Relatively small, well-funded interest groups are often successful in obtaining funds from federal legislators, either directly through straightforward subsidies or indirectly through regulatory constraints and mandates. Often, the benefits are concentrated among a relatively small number of wealthy individuals or institutions in the group, although such programs are typically rationalized through claims that they target a few financially vulnerable entities. The accompanying rhetoric often uses litanies such as “we need to save the family farm” or “farmers who put food on your table are essential to survival!” Interest groups accomplish their objectives by providing legislators with support through votes and campaign funds.1 Their policy objectives are typically to obtain new programs and regulations that benefit their members and ensure the continuation and, if feasible, expansion of existing programs. Moreover, when an interest group’s current federal program disadvantages other influential lobbies, the groups frequently work together to design new or modified policies that serve both groups, typically at everybody else’s expense.2
Once upon a time, the programs serving an interest group may have been put in place to address broad public policy objectives such as poverty alleviation in rural communities and low farm incomes, but they have long since ceased to serve those purposes. However, ending such programs is extremely difficult,3 not least because the revenues the programs generate are used to fund further lobbying by the interest groups that benefit from them.4 Today’s farm-based peanut industry provides an unambiguous example of an interest group that falls into this category and that has been remarkably successful in obtaining and maintaining benefits that have little or no public policy justification.

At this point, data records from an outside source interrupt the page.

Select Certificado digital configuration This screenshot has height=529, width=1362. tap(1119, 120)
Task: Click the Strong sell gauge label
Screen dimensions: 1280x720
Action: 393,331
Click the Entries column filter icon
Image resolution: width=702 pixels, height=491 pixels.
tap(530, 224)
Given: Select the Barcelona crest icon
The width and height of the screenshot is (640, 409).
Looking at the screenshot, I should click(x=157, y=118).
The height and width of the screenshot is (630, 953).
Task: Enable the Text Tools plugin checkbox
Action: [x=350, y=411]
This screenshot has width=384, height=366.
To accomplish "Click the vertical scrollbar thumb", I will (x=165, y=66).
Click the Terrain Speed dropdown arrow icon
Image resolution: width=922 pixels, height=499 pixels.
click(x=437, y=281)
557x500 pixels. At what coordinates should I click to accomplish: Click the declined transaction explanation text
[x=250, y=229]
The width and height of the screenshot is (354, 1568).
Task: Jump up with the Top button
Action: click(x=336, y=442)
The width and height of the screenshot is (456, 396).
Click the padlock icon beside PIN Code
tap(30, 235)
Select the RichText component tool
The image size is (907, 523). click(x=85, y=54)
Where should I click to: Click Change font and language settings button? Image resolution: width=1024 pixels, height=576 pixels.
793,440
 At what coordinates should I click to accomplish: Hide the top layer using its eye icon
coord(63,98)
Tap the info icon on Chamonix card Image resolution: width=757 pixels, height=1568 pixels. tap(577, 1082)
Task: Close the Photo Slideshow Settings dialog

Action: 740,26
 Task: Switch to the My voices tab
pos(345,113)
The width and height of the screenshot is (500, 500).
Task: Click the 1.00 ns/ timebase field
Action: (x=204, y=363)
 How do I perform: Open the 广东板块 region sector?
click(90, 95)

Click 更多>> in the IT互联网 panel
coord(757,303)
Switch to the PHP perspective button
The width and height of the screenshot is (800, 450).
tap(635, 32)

Beginning with the Agricultural Adjustment Act of 1933, farm businesses growing peanuts have benefited from federal policies that increase their incomes by raising the prices US consumers pay for peanuts. Initially, federal support for peanut production was provided through paid land retirement programs, then price supports, and then, until 2002, via a quota system that raised the price of peanuts used in consumer-oriented products such as peanut butter. Since 2002, farm businesses producing peanuts have sustained highly successful direct raids on the public purse in which legislators with agricultural constituencies have been complicit. Times and industries change, however, as do industry needs that turn into wants for federal programs that generate direct or indirect subsidies. This fact is as true for peanuts as it is for most other major subsectors of the US agricultural production industry.5
Today, peanuts are produced in different ways by different commercial entities than they were between 1933 and 1949. Insight into the dramatic nature of that change can be illustrated by comparing United States Department of Agriculture (USDA) Agricultural Census data for 1949 and 2012, shown in Table 1. In 1949, the nation’s peanut crop was raised by over 183,000 farms that planted, on average, 12.1 acres of peanuts per farm, with average yields of 808 pounds per acre and average per-farm peanut production of 4.9 tons. These farms also raised other crops but were mostly small-scale enterprises, many of which used the work of every adult family member on a full-time or near to full-time basis, at a time when farm household incomes were generally below the average US household income.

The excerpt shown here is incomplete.